To illustrate the problem further, consider the following EEG from a young adult patient who is wide awake, interactive and known with left hemispheric Sturge-Weber Syndrome. 

 

Bipolar anterior-posterior montage, 7 µV per millimetre:

 

Common average montage, 7 µV per millimetre:

 

 

 Common average montage, 5 µV per millimetre:

 

 

 The next 10 seconds:

 

The above page, but at 5 µV per millimetre:

 

The next 10 seconds at 7 µmol per millimetre:

 

The following pages illustrate the EEG during sleep.

 

 

During wakefulness the recording is low in amplitude, but there are definite beta frequencies that wax and wane and these represent the dominant background rhythm. You can see these most clearly when the recording is largely devoid of artefact, as in the last page above while awake. There are low amplitude delta waves at 01-T5-02. If there is any doubt in your mind about the veracity of these waves, especially the beta frequencies, notice that the patient has beta frequencies, K-complexes and spindles during sleep; the recording during sleep is normal.
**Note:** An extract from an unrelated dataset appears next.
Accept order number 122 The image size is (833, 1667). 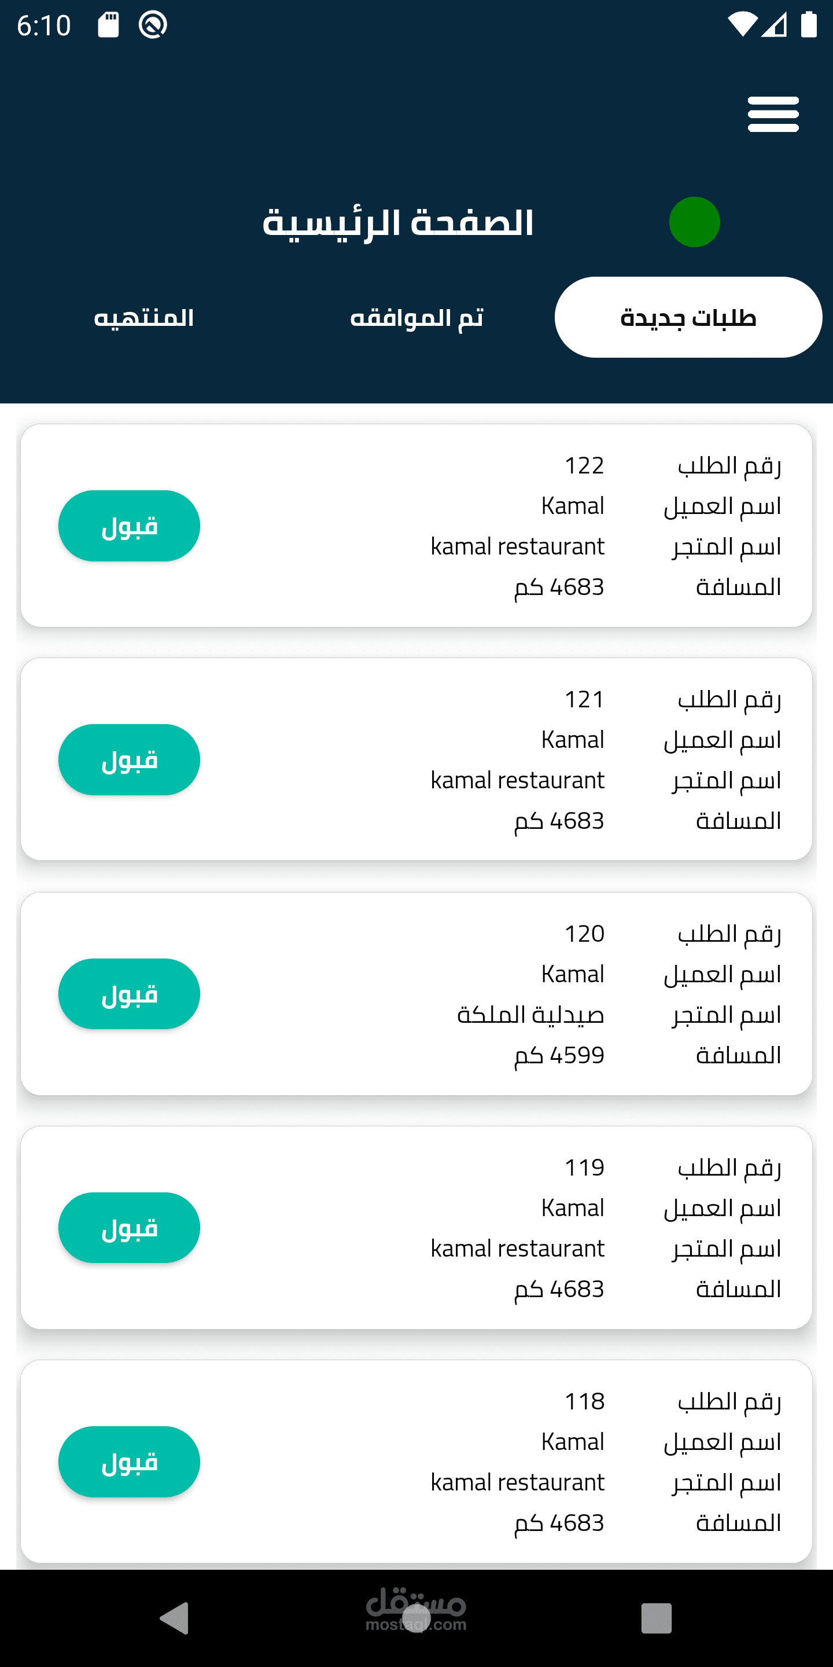[129, 525]
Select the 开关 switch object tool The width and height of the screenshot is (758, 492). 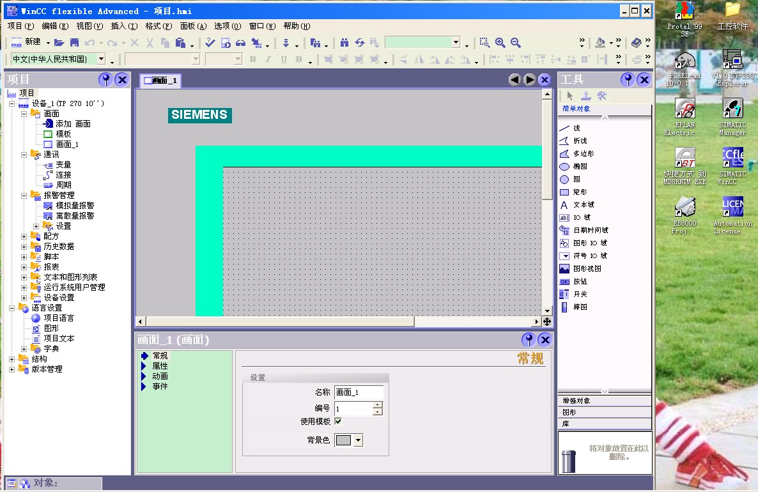[564, 295]
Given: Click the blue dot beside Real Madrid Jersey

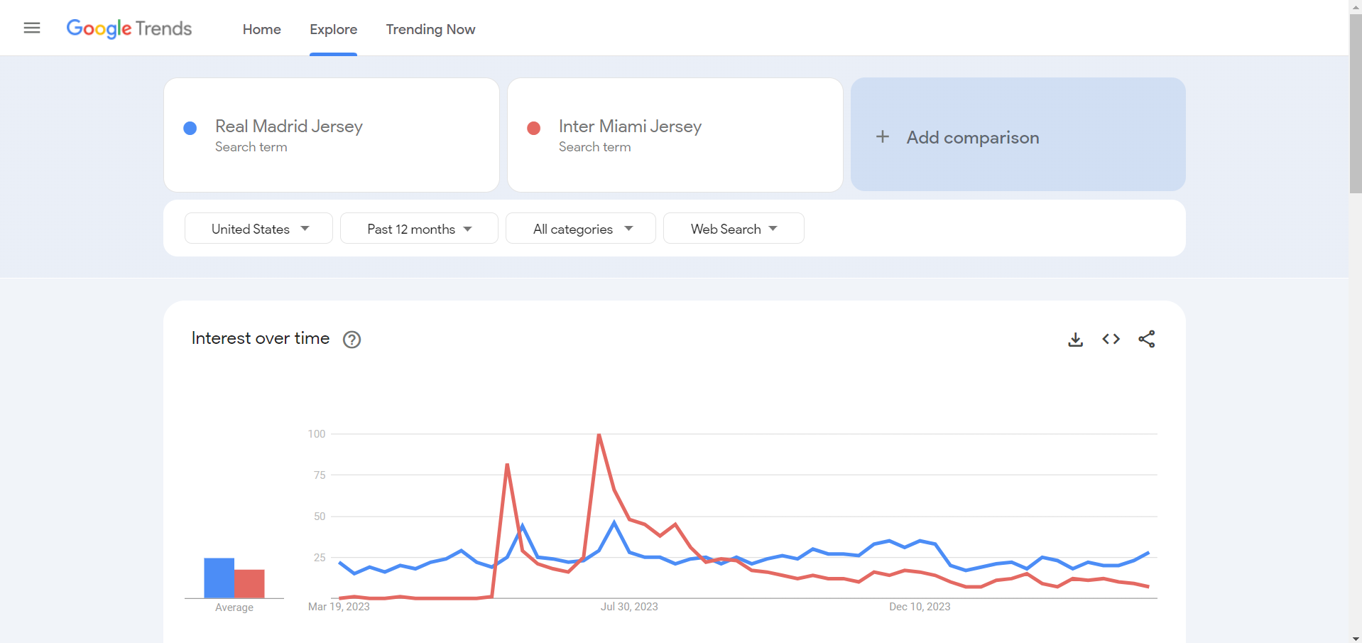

Unsurprisingly, the amplitudes of the background frequencies during sleep are relatively low. 

 

This example illustrates a few points, namely that:
1.  the background rhythms may be remarkably low in amplitude in some individuals (one should always consider the possibility of hypothyroidism or extensive bilateral subdural haematomas as a rare cause of suppression of normal rhythms)
2.  if there is doubt, one should pay careful attention to spontaneous fluctuations over time and the appearance of the EEG following stimulation by the technologist
3. every attempt should be made to remove environmental artefact, especially in the ICU setting, as passing judgement about the presence or absence of low amplitude beta frequencies may sometimes be impossible
4. in the normal state, background EEG rhythms are often, but not invariably, more easily seen during sleep

Incidentally, suppression is defined in Kanes' 2017 glossary as follows: "Entirety of an EEG record showing activity below 10 mV (reference derivation)."